Now, along those lines, there’s entities like COA [Community Oncology Alliance], who has an OCM version 2, that has some differences of models. And then ASCO is also working on a second-generation OCM, basically centered in ASCO’s Patient-Centered Oncology Payment Program, the PCOP Program. And within that, it implements some triage pathways and treatment pathways as methods of compliance in order to get better control over some of the chemotherapy drug usage and the hospitalization usage that we have. I think there’s some good elements in both the COA model and the ASCO model that can actually be implemented as part of a second generation of the OCM to where we can ultimately have an alternative payment model that can work for all of us, in order to deliver that value-based oncology care, where you have the best outcomes and the highest quality of outcomes at the most affordable price.

The American Journal of Managed Care®: What other the major legislative issues are affecting community oncologists that are top of mind for ASCO?

Ray Page, DO, PhD: you can kind of look at that at the state level and the national level. And ASCO is really working with all the state oncology societies—there’s a state affiliates council, which creates a grassroots effort with reporting significant state society issues that are occurring at the state level that are affecting cancer care and cancer delivery at the states. So, there’s a number of areas that are occurring at the state level that ASCO is working on and these include such things as insurance parity for oral cancer drugs and the opioid epidemic and the right-to-try legislation, and other policies such as step therapies with formularies, pharmacy benefit managers and their control of the chemotherapy drugs that are distributed. And then just dealing with insurance companies and their prior authorizations and just working with trying to come up with mechanisms of being able to prescribe care without having the excessive administration burdens that exist at the state level in a practice.

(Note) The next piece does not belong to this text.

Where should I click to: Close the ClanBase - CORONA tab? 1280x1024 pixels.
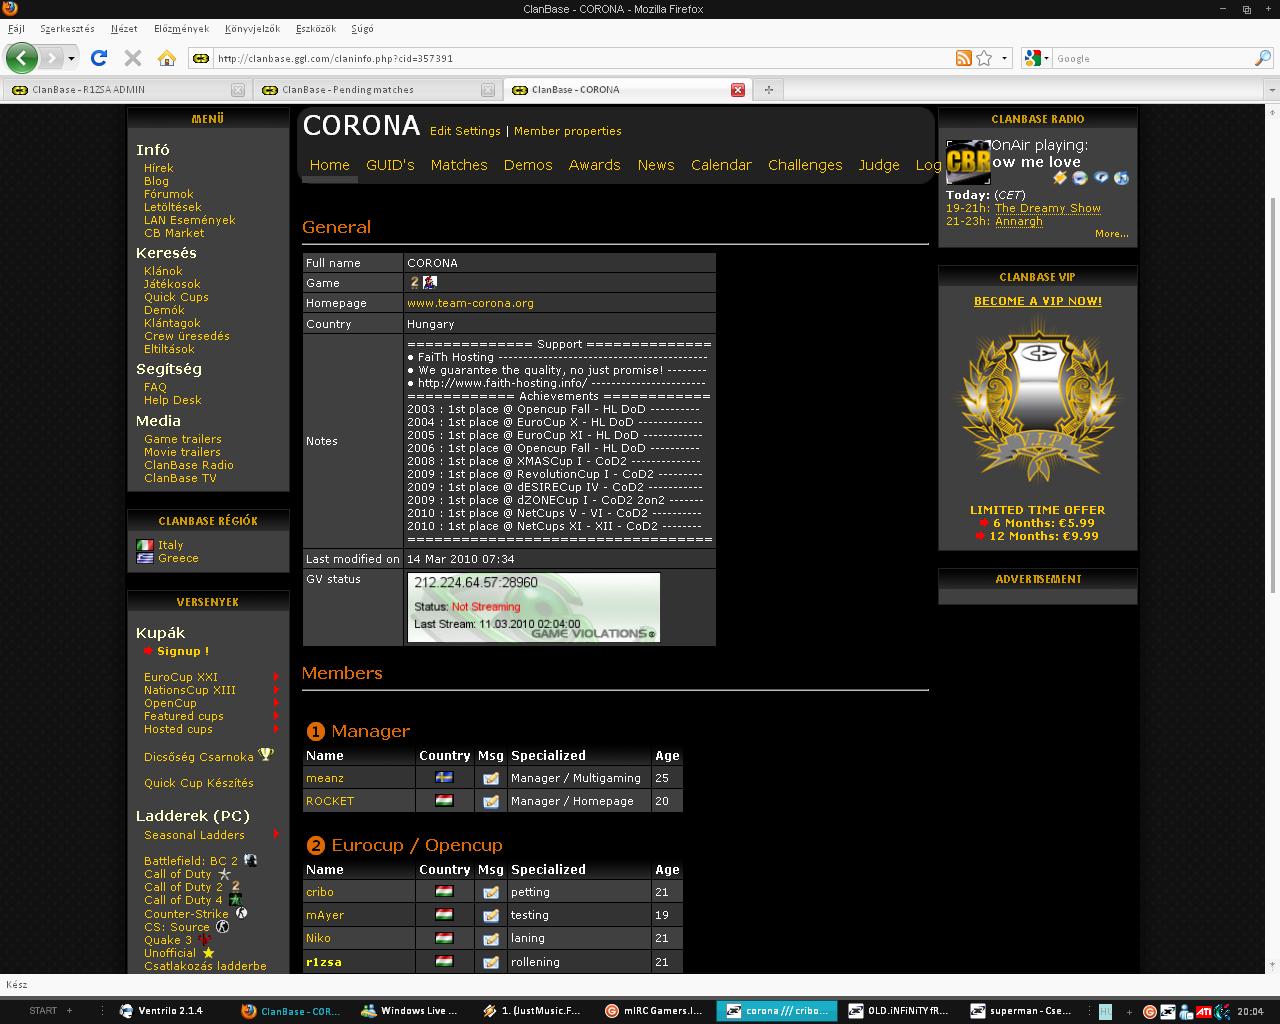(x=738, y=90)
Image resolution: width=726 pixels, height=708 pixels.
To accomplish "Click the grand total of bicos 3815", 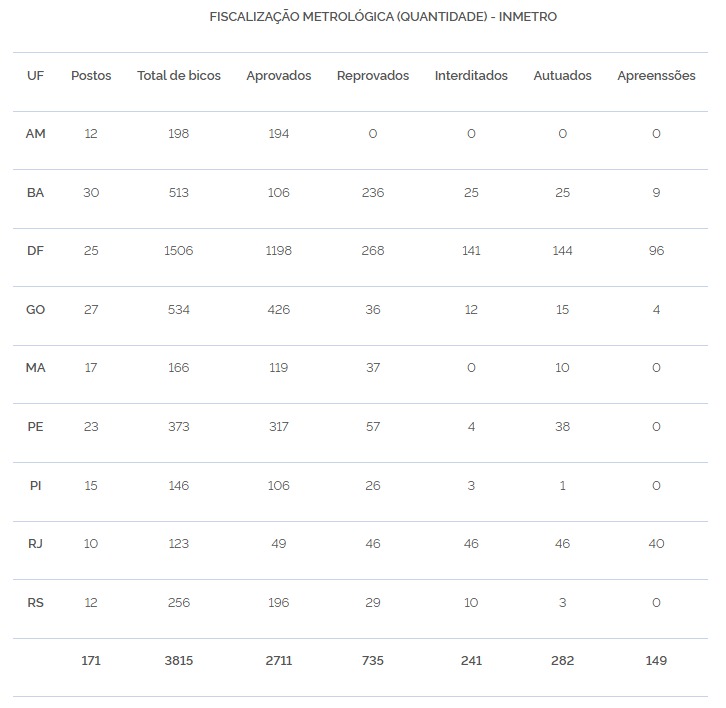I will pos(179,661).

On the federal level, ASCO continues to work very hard to shift into that value-based reimbursement model. We continue to work hard on the nuances of MACRA [Medicare Access and CHIP Reauthorization Act], with the MIPS [Merit-based Incentive Payment System] and the QPP [Quality Payment Program] and OCM. And, so, as it stands right now, you’ve got 197 practices participating in OCM as an alternative payment model and ASCO is working with us to try to correct the issues there. But, still, the majority of oncology practices all across the United States are still subject to the MIPS, QPP rules that are out there. And ASCO has done a tremendous amount of work with that over the years in order to try to have certain elements of those calculations and the methodology to put oncologists on par with all the other specialties and subspecialties out there. We did part of that by taking the Part B drugs that we prescribe every day in the office, the chemo drugs, taking that out of the equation so when you’re comparing physician performance, you’re comparing apples to apples and oranges to oranges.

And ASCO also continually wants to support that the NIH [National Institutes of Health] continue to have good funding for research. And, fortunately, with the latest budget bill that came out, there was additional funding that occurred for the NIH. So, we’re happy for the work with hour lobbying efforts on that.